- SUPPLIED TEXT:
• • • • • • •

The problem with real-time water company sewage maps

Several English water companies have released live sewage maps. But is this really as much of a breakthrough for water users as we might think?

Let’s rewind to 1989 and uncover why it’s taken so long to reach this crucial point, and the pivotal role SAS has played in raising awareness about sewage pollution.

Back in 1989, when water companies were privatised, the public was largely unaware of the sewage pollution from combined sewer overflows (CSOs). Raw sewage was discharged into waterways from Cornwall to Liverpool without much public knowledge.

Fast forward to 1990, SAS was born out of sheer frustration with swimming in sh**, and we started campaigning against sewage pollution.

By 2010, Surfers Against Sewage launched the ‘sewage alert service’ (now known as the Safer Seas and Rivers Service), pioneering the first-of-its-kind service to inform surfers in Cornwall about sewage alerts before entering the water.

In 2019, English water companies began alerting Surfers Against Sewage about sewage impacts on beaches. However, each company used its own data modelling, leaving SAS in the dark about discharge lengths and origins.

In 2022, demands for data transparency resulted in a law mandating all water companies to release real-time sewage discharge information from all their CSOs.

But in the same year, water companies launched their own sewage alert services, creating confusion with differing standards.

Surfers Against Sewage stood against water companies’ data modelling, demanding a national standard benefiting all water users.

Finally, in 2023, after 35 years since privatisation and millions of discharges into waterways, water companies began collaborating on a national sewage alert standard, spurred by public pressure and outrage over the impact on water users, marine life, and the environment.

That bring us to 2024. Water companies have started releasing real-time sewage discharge data for all their CSOs. However, without a standardised definition of a sewage alert, this data offers no assurance of safe swimming, as the full impact remains unknown beyond bathing waters.

How have Surfers Against Sewage been generating sewage alerts?

Up until this point, water companies have been sending us email notifications whenever they deem that a location is impacted. We then process these emails automatically to issue alerts.

• • • • • • •

- DATA EXTRACT:
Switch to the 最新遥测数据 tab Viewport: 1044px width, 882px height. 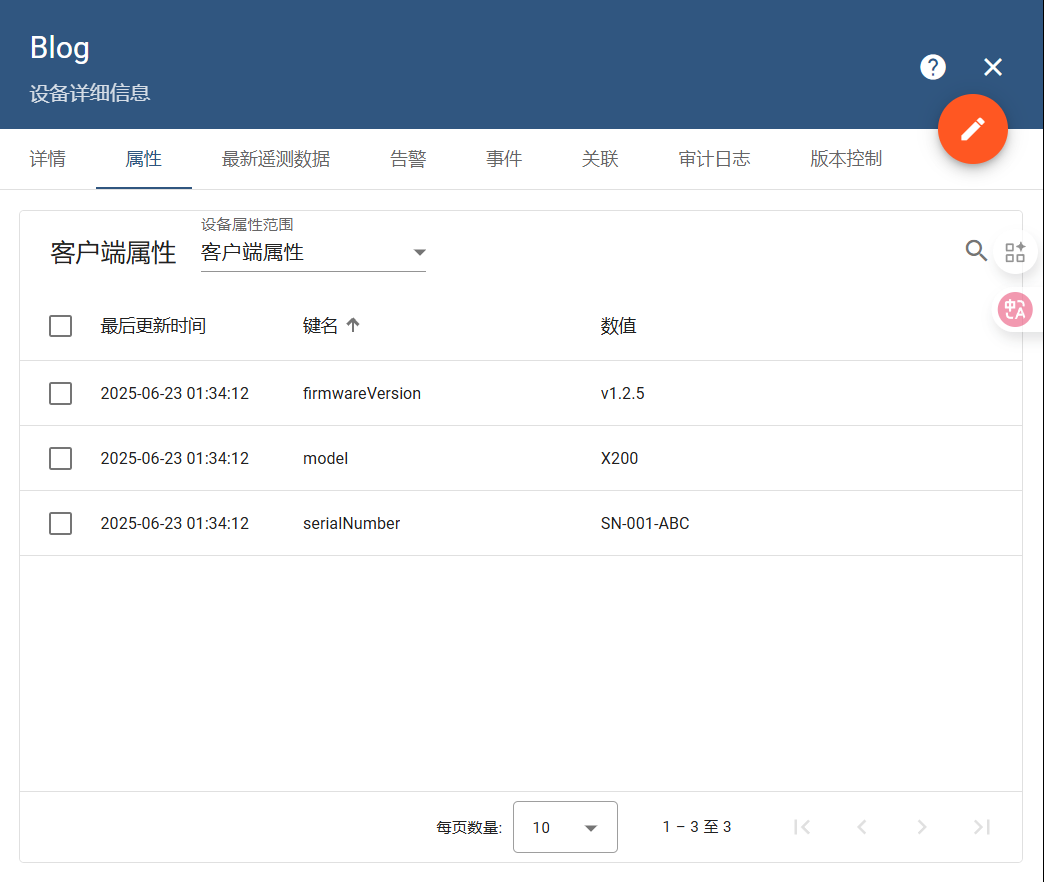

• • • • • • •

- COMPLETE THE FOLLOWING:
**A.** According to the piece on live sewage maps, in what year did Surfers Against Sewage launch its sewage alert service?
**B.** Pick up the piece on water company sewage maps right after its last sentence and keep writing.

- WRITTEN ANSWERS:
**A.** 2010

**B.**
But now, with water companies upgrading their systems, they’re providing real-time maps for each individual CSO whenever there’s a spill. It’s a step forward for data transparency. However, several water companies haven’t given Surfers Against Sewage access to this data, despite our request for access. We insist this changes.

Access to this data will lead to more alerts as we’ll have more information available. But each alert will be more detailed, including which CSO discharged and when. Plus, we’re working on an update to create profiles for each CSO, alongside beach profiles. This means you’ll have access to comprehensive historical data for all CSOs near your location.

Calling for Change, more clarity for water users

To ensure we provide accurate sewage alerts without over-alerting, we recognise the need for a standardised and nationally adopted model and definition for sewage alerts and we are part of the discussion on a new UK Water Industry Research (UKWIR) project to set these standards. Until we have access to the CSO data we will have to continue using water companies’ email alerts, based on their own model, which will differ water company to water company.

At Surfers Against Sewage, we find relying on models created by individual water companies without verification or approval from regulators problematic. Therefore, until a national standard is established, we’ve chosen to provide water users with all available information about spills, even if it leads to over-alerting. We need them to provide us with the data instead of hosting it on their own websites and controlling the narrative. This approach empowers you to assess the safety of swimming based on a comprehensive understanding of discharges in your area and do this from an unbiased source.

We’re actively collaborating on a project to establish a national standard and definition for sewage alerts. Once this standard is determined, it will bring clarity to the sector, reducing confusion about which source provides the most accurate information and which service to rely on.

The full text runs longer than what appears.